Around 2:00, Brad (who is my new boss, yay!) took me over to Building 1 to meet the big head honcho VP of Finance, Dan. It's like a 15 minute walk over there, I am sweating to DEATH, and then we waited about 20 minutes or so because he kept getting some important phone calls. We finally get to introduce me to him and within 28 seconds it was over and we were on our way back. Oh well - such is the life in Finance sometimes. At least he knows who I am now. Now it was time to hoof it all the way back. Can we please walk outside so I can cool off?
Around 4:00, I needed a little break from working. I jumped on my personal email for a couple of minutes. There was an email from the RSP in our old ward. I wondered why I would be getting an email from her. Then, I read the first line that shows up in the preview screen and I immediately was overcome with fear of what the rest was likely to say. The email was letting me (and a lot of other sisters) know that a friend of mine, Ami Hughes, had passed away during the night sometime.
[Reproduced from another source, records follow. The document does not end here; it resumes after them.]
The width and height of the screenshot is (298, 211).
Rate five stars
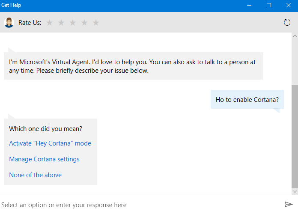pyautogui.click(x=96, y=23)
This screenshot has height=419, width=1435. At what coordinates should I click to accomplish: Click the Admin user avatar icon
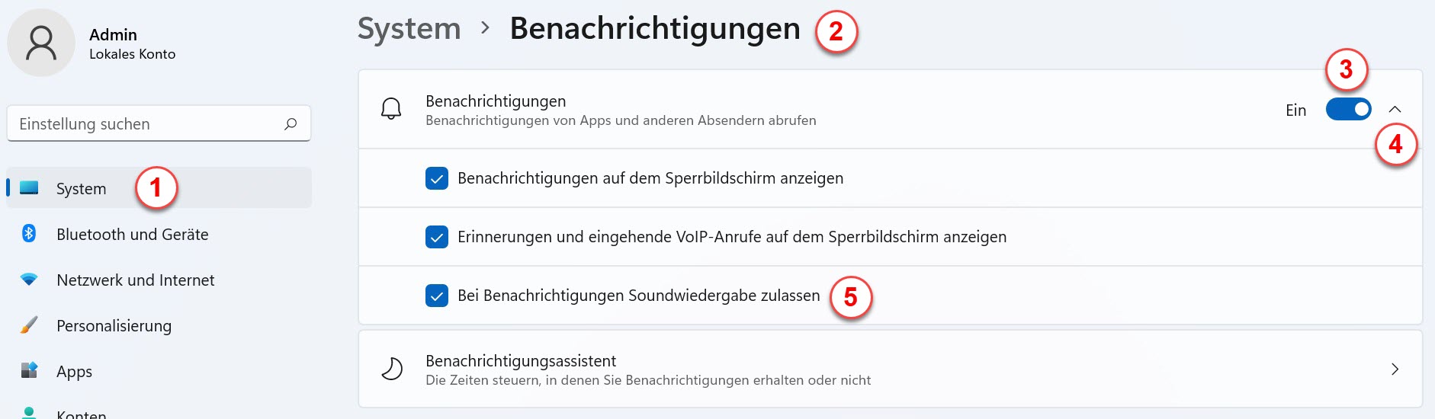click(x=41, y=43)
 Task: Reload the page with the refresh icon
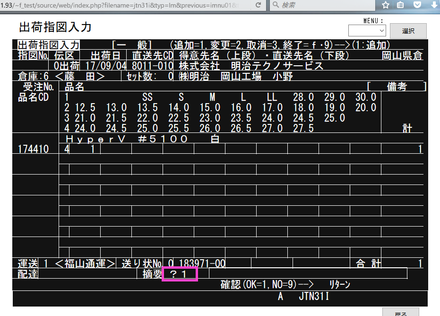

No way! Ami is only 35 years old! She has four children - one of which is only about 2 or 3 years old! This just couldn't be. I immediately picked up my cell phone and called her sister Jaymi, who is in our ward. Of course, she wasn't home, but I left her a message letting her know I had just found out about Ami and that I loved both of them and I was here for her (in Chicago, but in spirit, no less). I started to tear up. Sometimes, I really don't like these happy pills I'm on. They prevent me from feeling emotion when I need or want to feel emotion. How could this happen? What caused it? I don't think we'll know for a while. I am so grateful though for the gospel in our lives so our families can be together forever. I hope Ami and Seth have been sealed in the temple by now. I don't think so, but hopefully they will be able to be soon. Oh, how my heart ached for him and their children during this time! I KNOW what it feels like to lose your mother. And, they are so much younger than my siblings and I were when our mom died. Why do things like this happen?
I worked until about 8 PM and then I was out of there. I was done. Completely done. All 60+ cost centers - done. Brad did about 5 of them, I did the rest.
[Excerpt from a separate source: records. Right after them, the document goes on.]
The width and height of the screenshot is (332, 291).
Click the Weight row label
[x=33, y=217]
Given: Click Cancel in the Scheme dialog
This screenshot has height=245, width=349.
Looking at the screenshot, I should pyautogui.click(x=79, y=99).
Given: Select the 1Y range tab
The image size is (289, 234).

I walked out to my car and decided I was in the mood for Taco Bell. I had honestly never ever seen a Taco Bell anywhere near the campus. But, Cathy, at work, had mentioned it earlier in the day and so I figured there had to be one somewhere close by. I decided to head south on Milwaukee Avenue because I KNEW there wasn't one going north. I drove and drove and drove and never found one. So, I turned around and started to head back toward the hotel to find something.
Lo, and behold, I came across the famous Chicago favorite, SuperDawg! Melon Man and I have seen this place on tv before, but I've never eaten there when I've been in Chicago. I decided to try it out. It's a good thing I had cash...that's all they take.
I finished eating and started packing. I knew I had to leave early in the morning to get to the airport and rental car return and since I was so tired, I probably would oversleep in the morning and then be in trouble. So, I stayed up and got packed. I had almost everything in the suitcase and ready to go before I went to bed. Good job. Off to bed I went...home tomorrow...finally...yay!